Ramble: A Field Guide to the U.S.A., by Eric Peterson
The best writing in the book is the "Author's Epilogue," and I suggest reading this excellent piece first. This masterful essay captures why many of us take road trips and why the magnetic pull of the open road never completely leaves us. The color photography, the road trip maps and cartoon graphics found on virtually every page are excellent, and the colors and images are rich and compelling. Even if you were unable to read English, this book would still grab and hold your attention to the very last page.
Six rather interesting road trips told in Peterson's unorthodox narrative style provide lots of chuckles and even made me laugh out loud. He searches for Sasquatch in the Pacific Northwest, looks for aliens in the Rockies, and uncovers human oddities in the Northeast. His commentaries on the rest of the country are similarly quirky and very engaging.
What makes this book a stand-out among road trip guides is Peterson's selection of attractions from across the country. He divides the U.S.A. into seven regions: California, the Pacific Northwest, the Rockies & the Southwest, Texas, the Midwest, New England, and the South. For each of these seven regions he provides vivid details about the best places for grub, lodging, road art, dead people, vice, and people who qualify for his "Ramble RoadTrip Hall of Fame." Again, his selections provide lots of laughs and delightful incentive to get out there and see these things in person.

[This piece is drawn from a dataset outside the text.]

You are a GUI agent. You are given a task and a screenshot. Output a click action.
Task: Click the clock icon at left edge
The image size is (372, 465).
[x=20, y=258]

Interestingly, a sentence that Peterson
wrote in the introduction is what ultimately led me to give
this book a "thumbs up." He writes, "In the
end, the best the writer can hope for is to spark the reader's
curiosity to such an extent that he or she actually goes and
visits the area described and experiences a similar sense
of wonder
" Ramble: A Field Guide to the U.S.A.
succeeds superbly as an inspiration and will enrich any roadtripper's
adventures, whether they're traveling by armchair or actual
wheels on the back roads of America.